Kant, der dem menschlichen Geiste die Fähigkeit abspricht, ein Ganzes ideell zu durchdringen, durch welches ein Mannigfaltiges in der Erscheinung bestimmt wird, nennt es ein „gewagtes Abenteuer der Vernunft“, wenn jemand die einzelnen Formen der organischen Welt aus einem Urorganismus erklären wollte. Für ihn ist der Mensch nur im stande, die mannigfaltigen Einzelerscheinungen in einen allgemeinen Begriff zusammenzufassen, durch den sich der Verstand ein Bild macht von der Einheit. Dieses Bild ist aber nur im menschlichen Geiste vorhanden und hat nichts zu thun mit der schaffenden Gewalt, durch welche die Einheit wirklich die Mannigfaltigkeit aus sich hervorgehen läßt. Das „gewagte Abenteuer der Vernunft“ bestände darin, daß jemand annähme, die Erde ließe aus ihrem Mutterschoß erst einfache Organismen von minder zweckmäßiger Bildung hervorgehen, die aus sich zweckmäßigere Formen gebären. Daß ferner aus diesen noch höhere sich entwickeln bis hinauf zu den vollkommensten Lebewesen. Wenn auch jemand eine solche Annahme machte, meint Kant, so könne er doch nur eine absichtsvolle Schöpferkraft zu Grunde legen, welche der Entwicklung einen solchen Anstoß gegeben hat, daß sich alle ihre einzelnen Glieder zweckmäßig entwickeln. Der Mensch nimmt eben eine Vielheit mannigfaltiger Organismen wahr; und da er nicht in sie hineindringen kann, um zu sehen, wie sie sich selbst eine Form geben, die dem Lebenselement angepaßt ist, in dem sie sich entwickeln, so muß er sich vorstellen, sie seien von außen her so eingerichtet, daß sie innerhalb ihrer Bedingungen leben können. Goethe legt sich die Fähigkeit bei, zu erkennen, wie die Natur aus dem Ganzen das Einzelne, aus dem Innern das Äußere schafft. Was Kant „Abenteuer der Vernunft“ nennt, will er deshalb mutig bestehen (vergl. den Aufsatz „Anschauende Urteilskraft“, Goethes Werke in Kürschners Nat.-Litt. Bd. 34). Wenn wir keinen anderen Beweis dafür hätten, daß Goethe den Gedanken einer Blutsverwandtschaft aller organischen Formen als berechtigt anerkennt, wir müßten es aus diesem Urteil über Kants „Abenteuer der Vernunft“ folgern.

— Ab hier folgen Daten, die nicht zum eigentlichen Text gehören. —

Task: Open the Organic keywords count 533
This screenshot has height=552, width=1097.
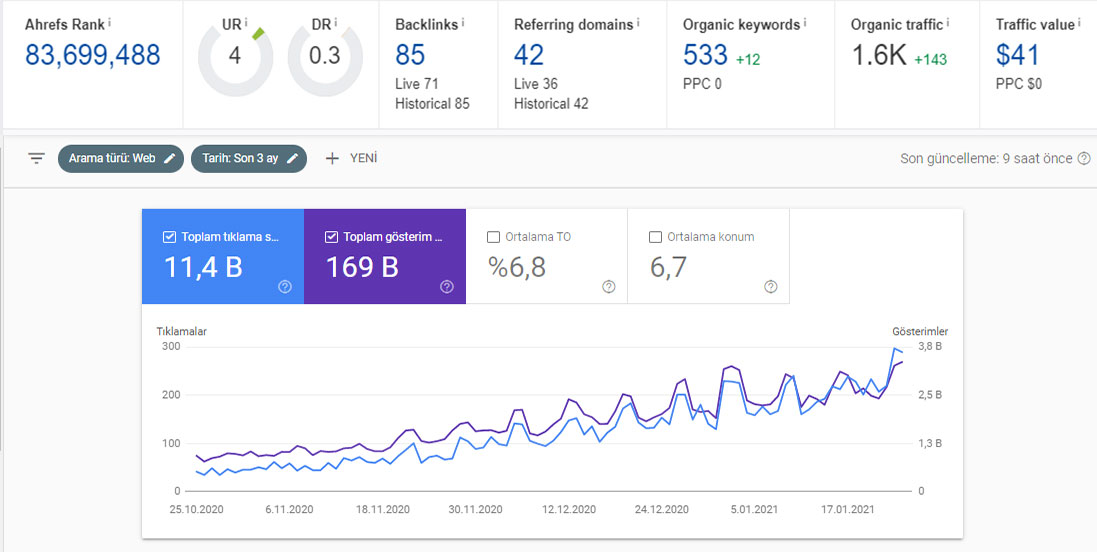Action: [x=705, y=55]
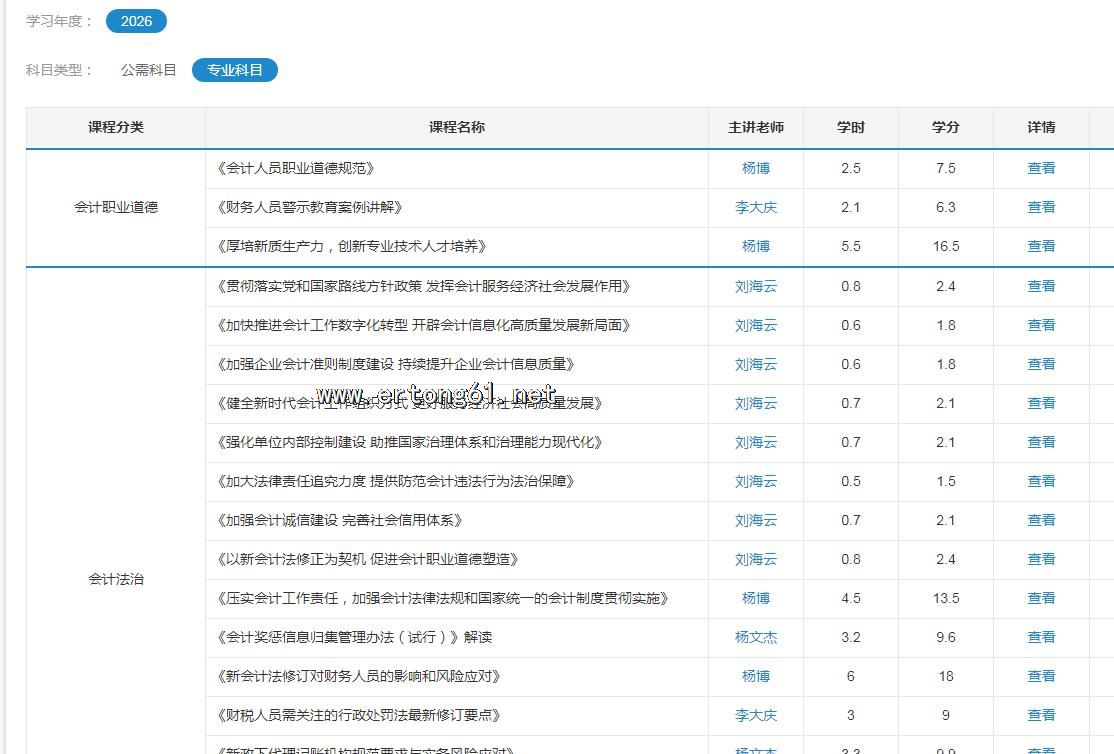Click 查看 for 《会计奖惩信息归集管理办法（试行）》解读

click(1041, 637)
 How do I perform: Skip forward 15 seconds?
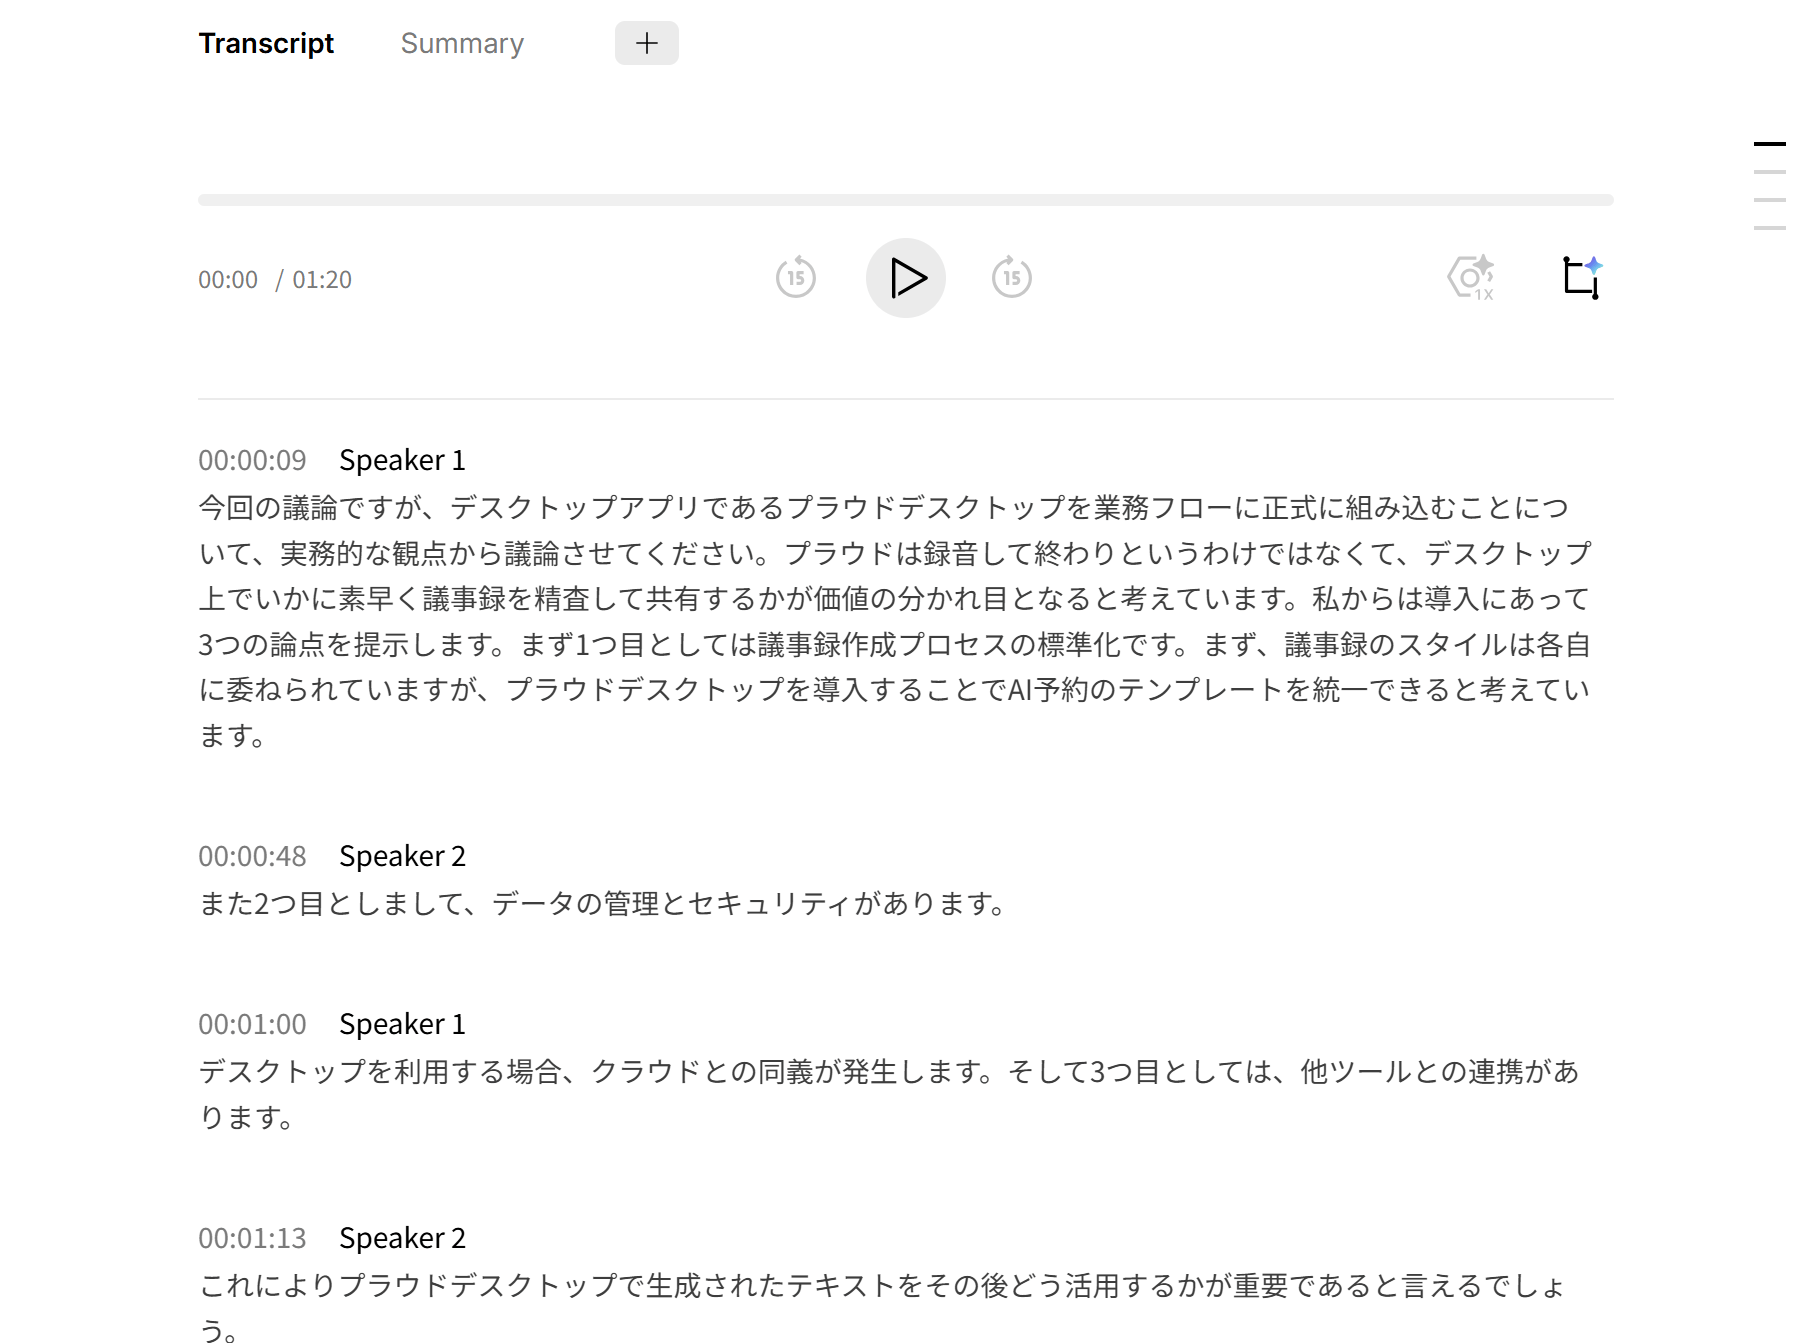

Ein noch vorhandener skizzenhafter „Entwurf einer Morphologie“ läßt erraten, daß Goethe den Plan hatte, die besonderen Gestalten in ihrer Stufenfolge darzustellen, die seine Urpflanze und sein Urtier in den Hauptformen der Lebewesen annehmen (vergl. Weimar. Ausgabe, 2. Abteil., Band 6 S. 321). Er wollte zuerst das Wesen des Organischen schildern, wie es ihm bei seinem Nachdenken über Tiere und Pflanzen aufgegangen. Dann „aus einem Punkte ausgehend“ zeigen, wie das organische Urwesen sich nach der einen Seite zu der mannigfaltigen Pflanzenwelt, nach der andern zu der Vielheit der Tierformen entwickelt, wie besonderen Formen der Würmer, Insekten, der höheren Tiere und die Form des Menschen aus dem allgemeinen Urbilde abgeleitet werden können. Auch auf die Physiognomik und Schädellehre sollte ein Licht fallen. Die äußere Gestalt im Zusammenhange mit den inneren geistigen Fähigkeiten darzustellen, machte sich Goethe zur Aufgabe. Es drängte ihn, den organischen Bildungstrieb, der sich in den niederen Organismen in einer einfachen äußeren Erscheinung darbietet, zu verfolgen in seinem Streben, sich stufenweise in immer vollkommeneren Gestalten zu verwirklichen, bis er sich in dem Menschen eine Form giebt, die diesen zum Schöpfer der geistigsten Erzeugnisse geeignet macht.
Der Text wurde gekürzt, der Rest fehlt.